Set down every entry word for word. Omit the pictures.

*** Listed entries ***

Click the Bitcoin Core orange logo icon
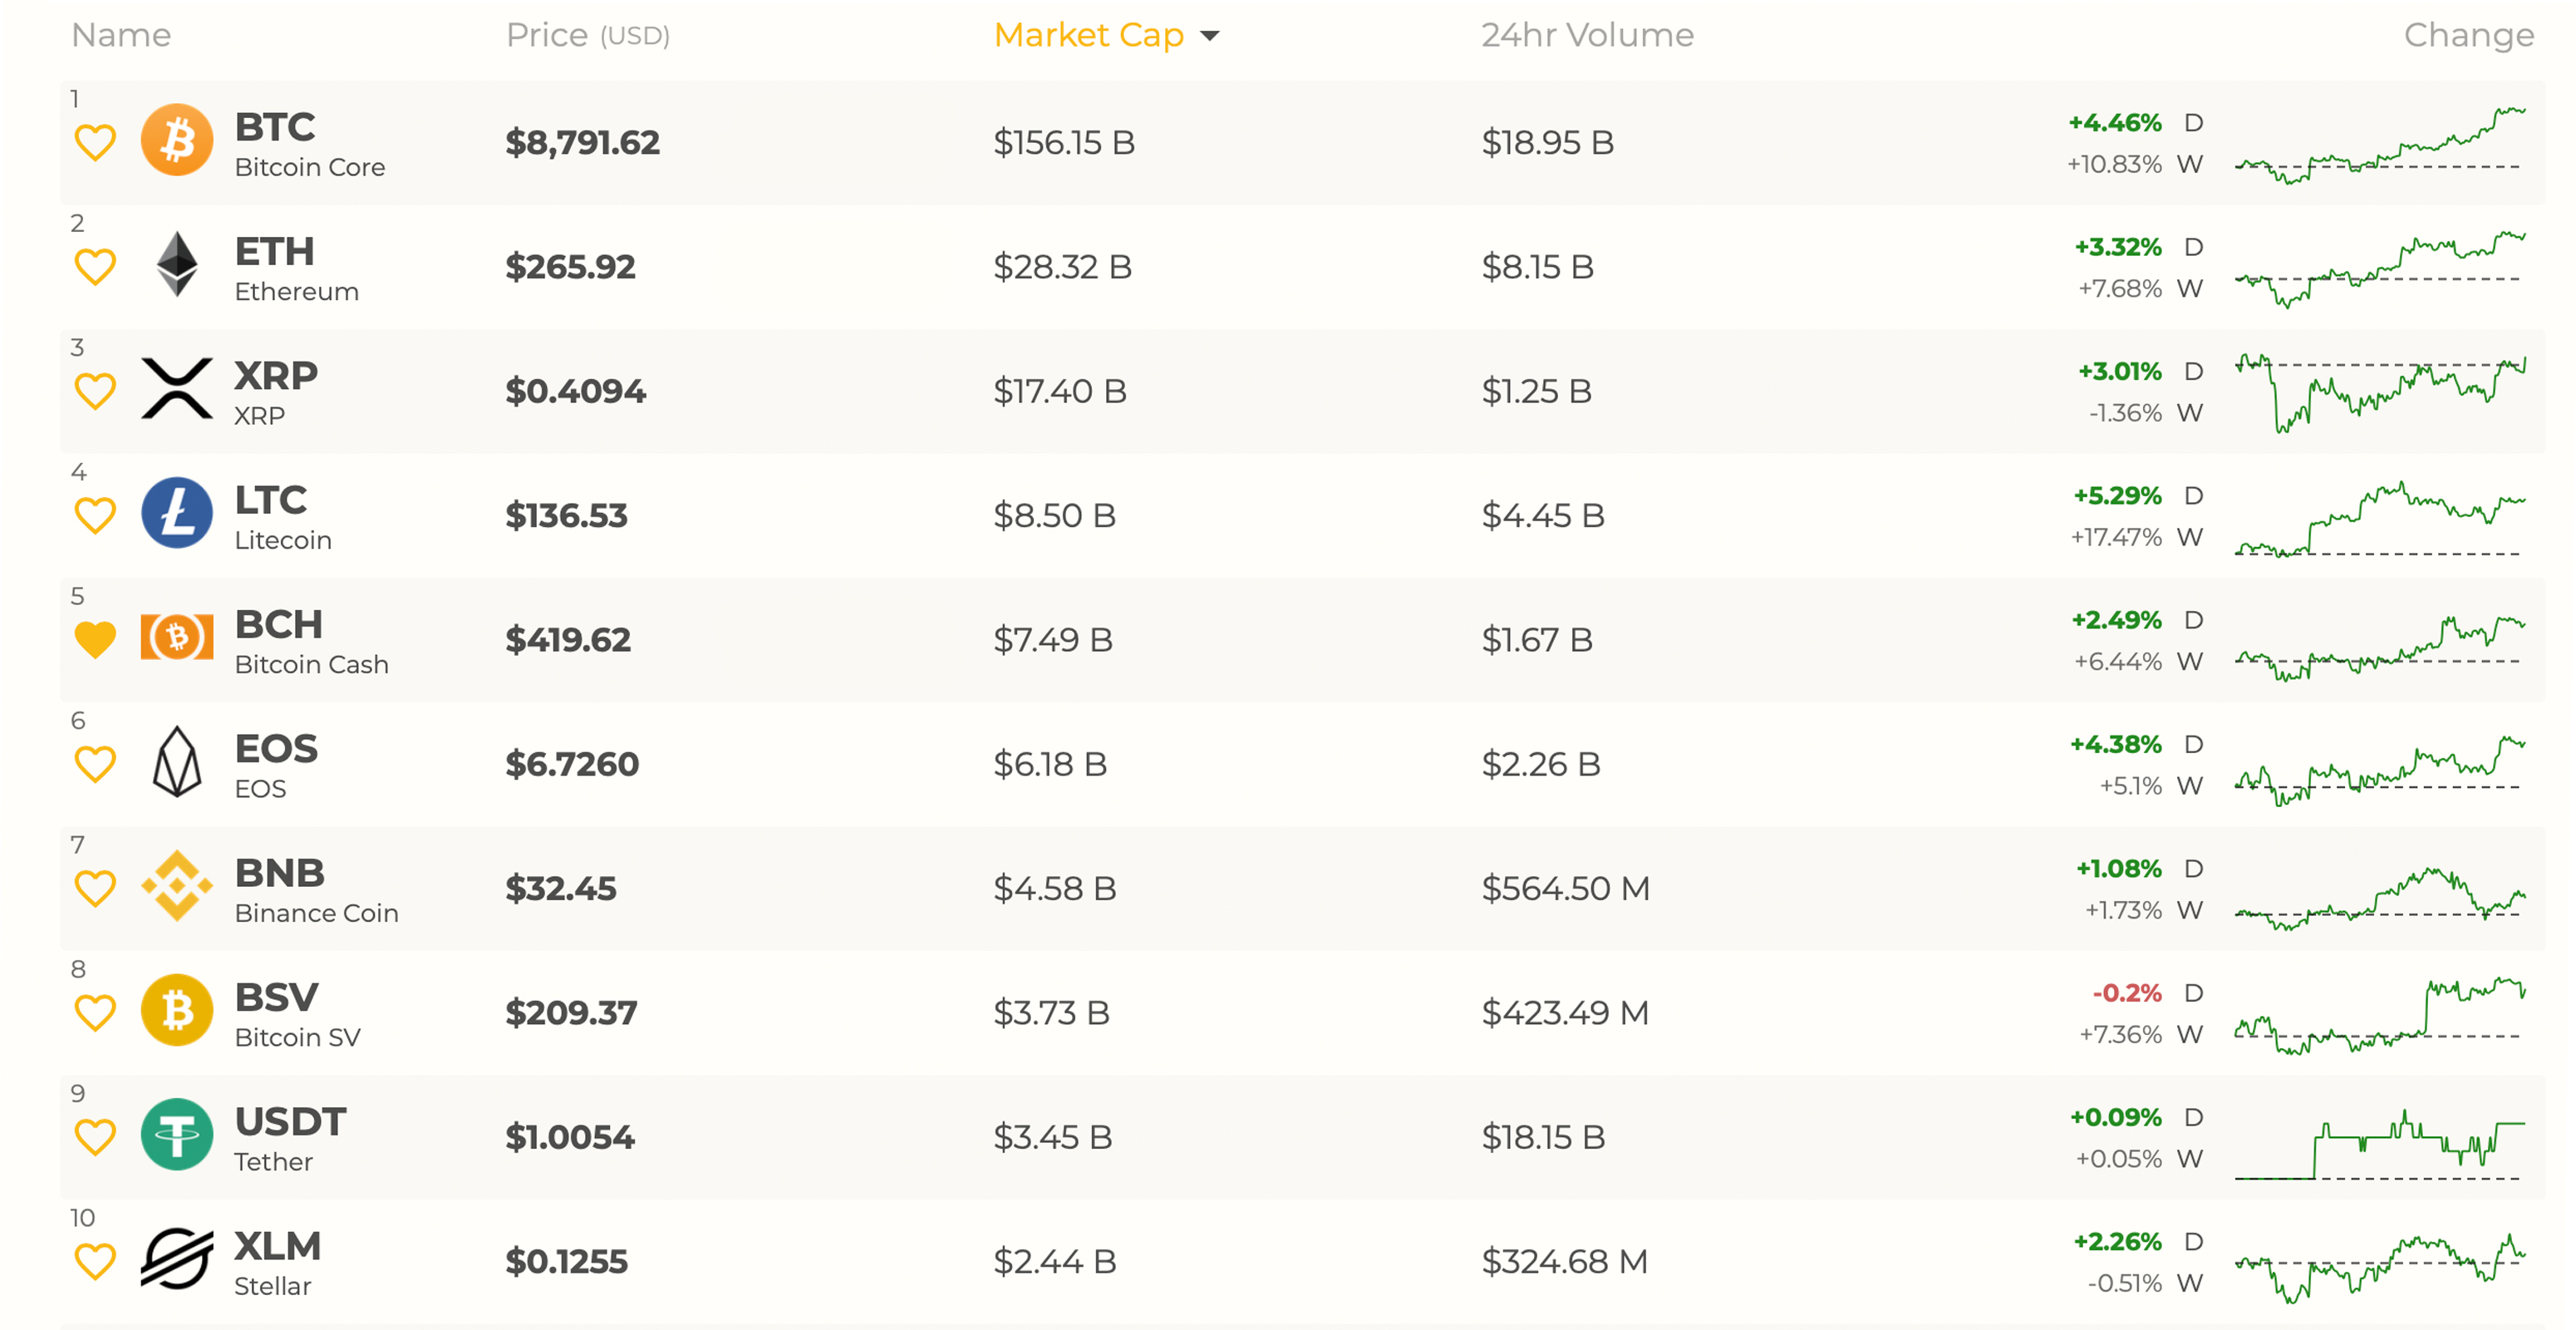This screenshot has width=2576, height=1330. click(177, 141)
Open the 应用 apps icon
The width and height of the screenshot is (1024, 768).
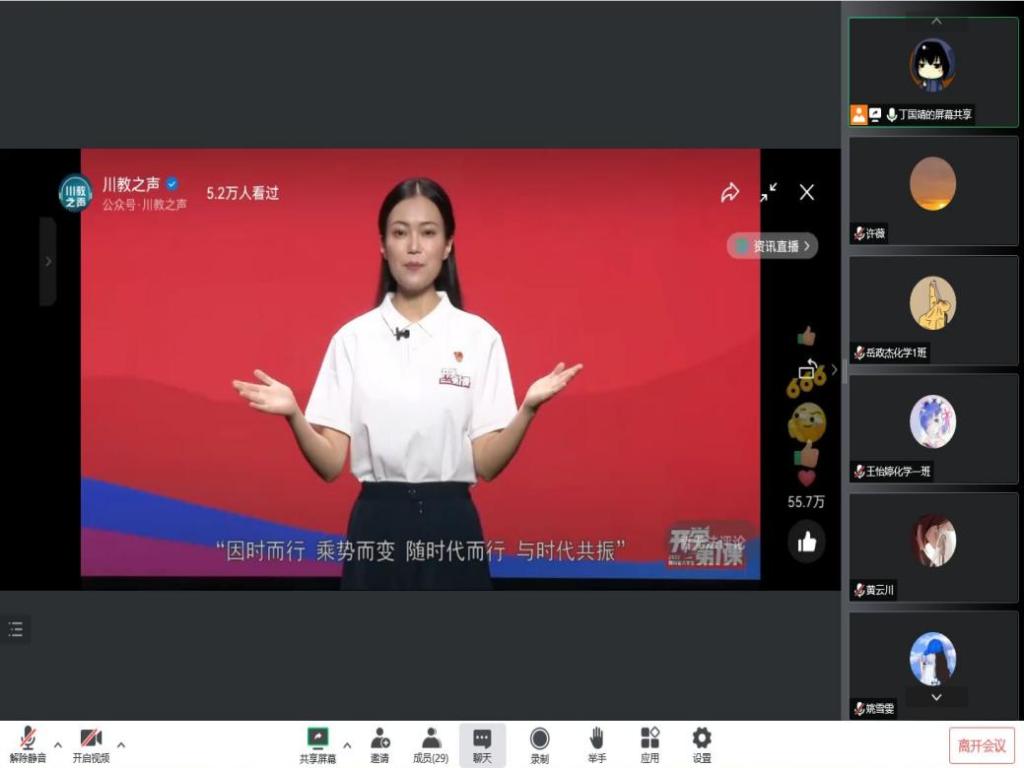click(x=650, y=744)
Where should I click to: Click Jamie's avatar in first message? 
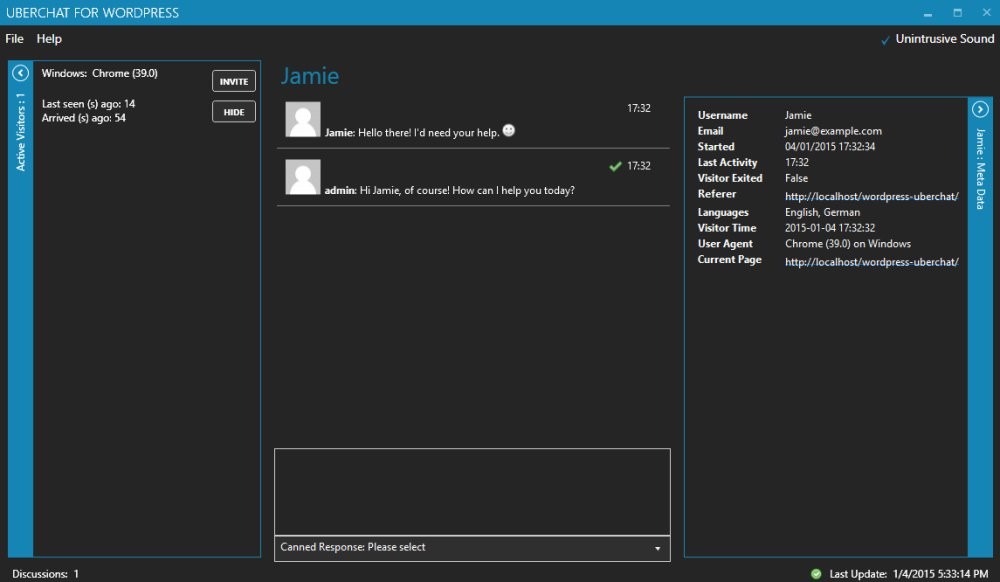[303, 119]
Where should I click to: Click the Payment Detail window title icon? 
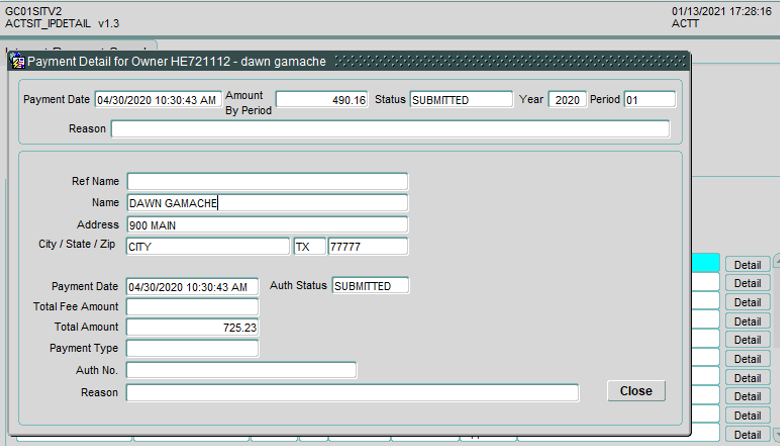[17, 61]
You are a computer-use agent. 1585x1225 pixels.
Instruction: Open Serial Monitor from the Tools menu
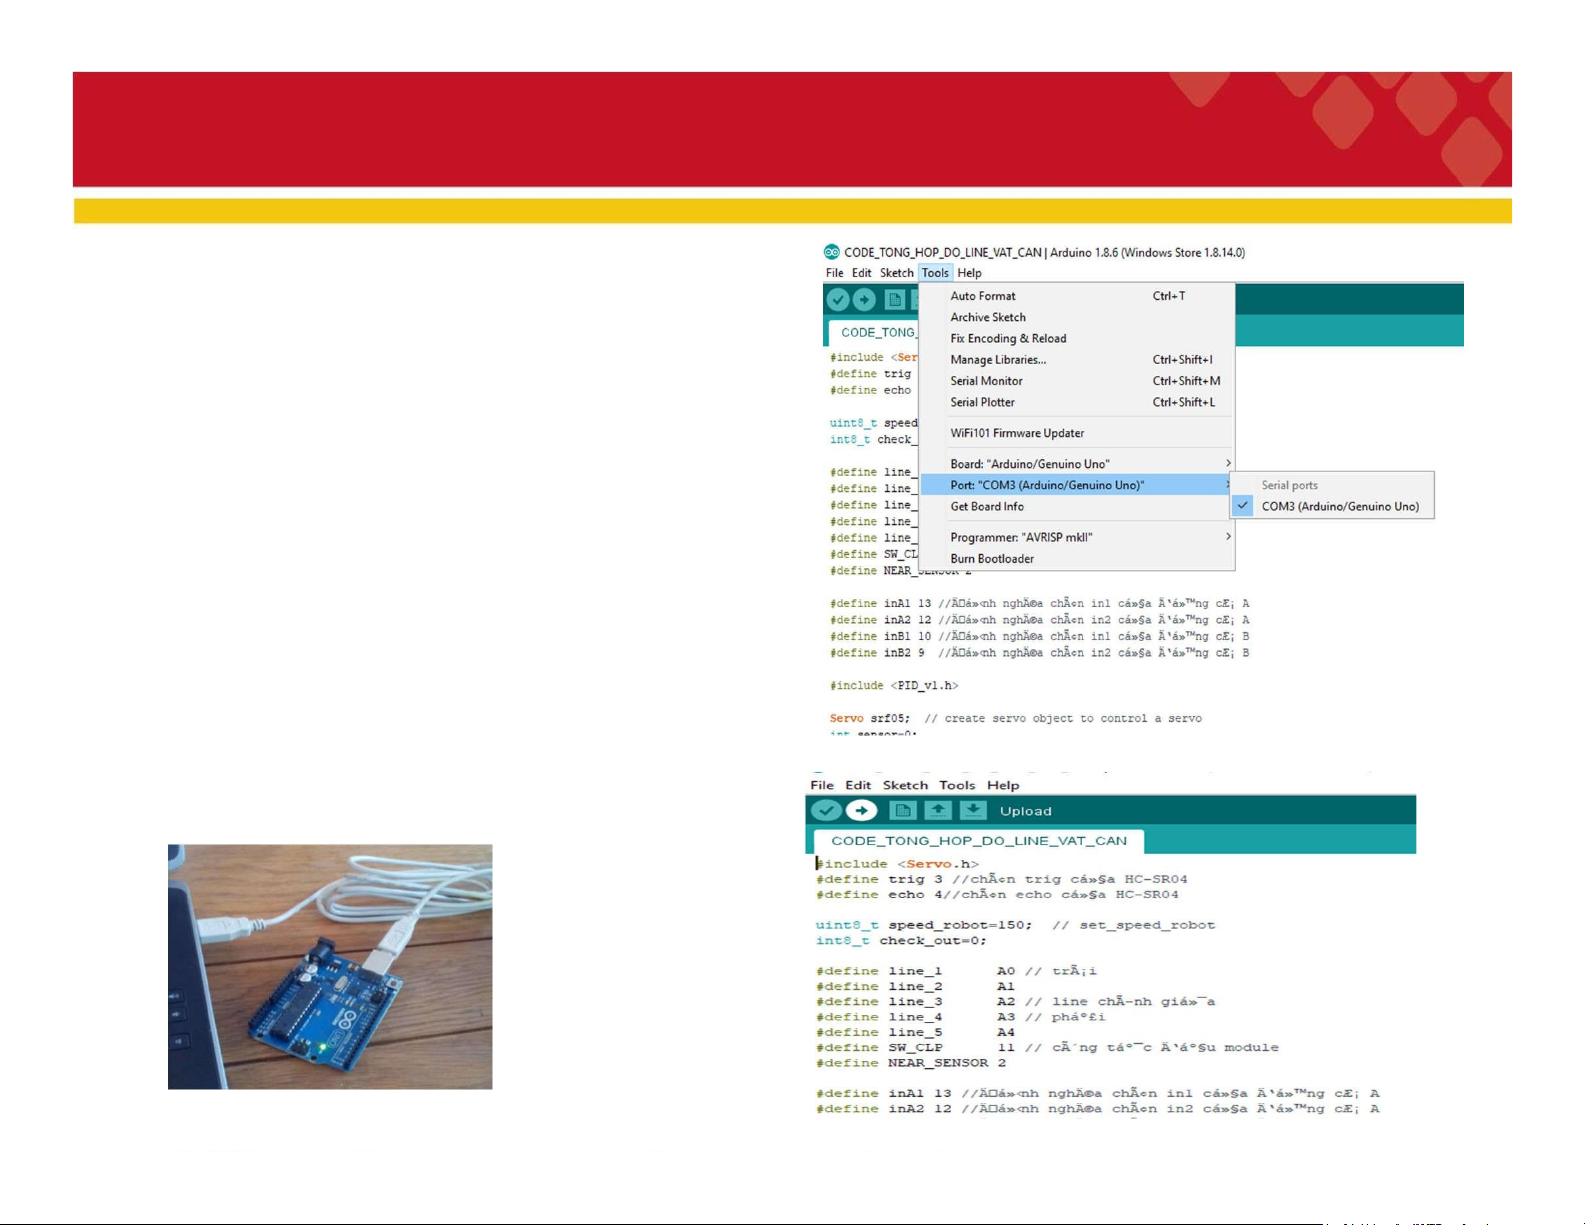click(986, 381)
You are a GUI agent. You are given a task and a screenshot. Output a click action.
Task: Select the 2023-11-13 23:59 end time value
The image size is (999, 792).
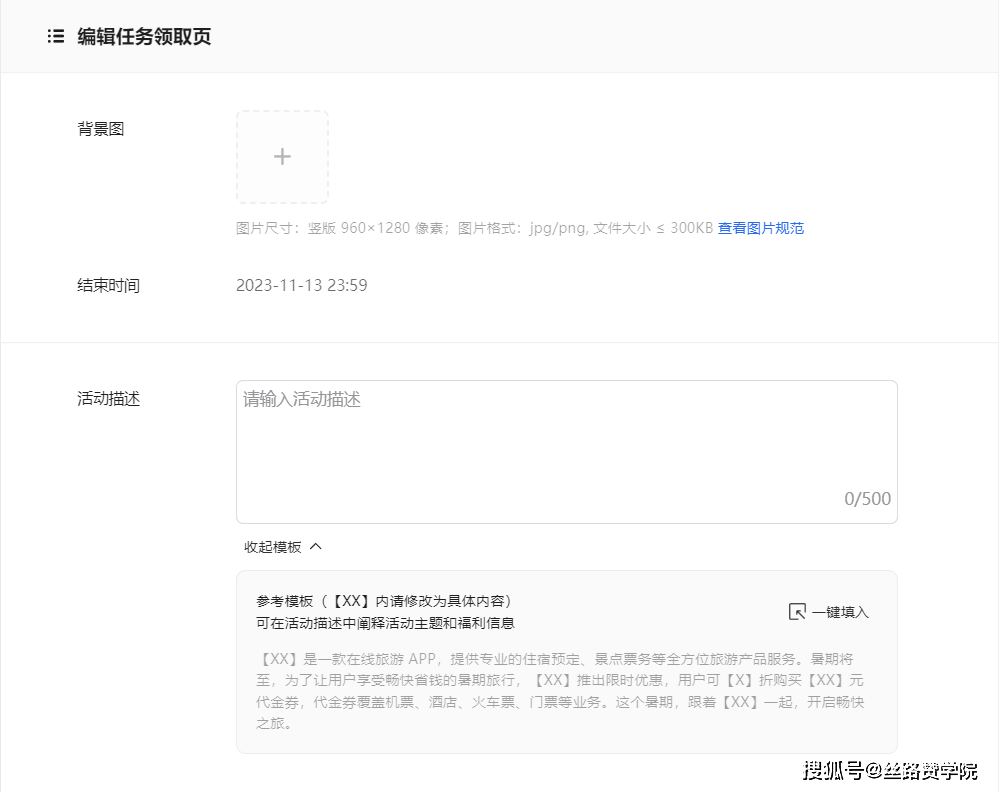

*** End of Listed entries ***

● **Output of the exercise**:
Click the Bitcoin Core orange logo icon
This screenshot has width=2576, height=1330. click(177, 141)
Open the 应用 apps icon
The width and height of the screenshot is (1024, 768).
click(x=650, y=744)
Where should I click to: Click Jamie's avatar in first message? 
[303, 119]
Where should I click to: Click the Payment Detail window title icon? 
[17, 61]
You are a computer-use agent. 1585x1225 pixels.
Instruction: Open Serial Monitor from the Tools menu
click(986, 381)
You are a GUI agent. You are given a task and a screenshot. Output a click action.
Task: Select the 2023-11-13 23:59 end time value
The image size is (999, 792).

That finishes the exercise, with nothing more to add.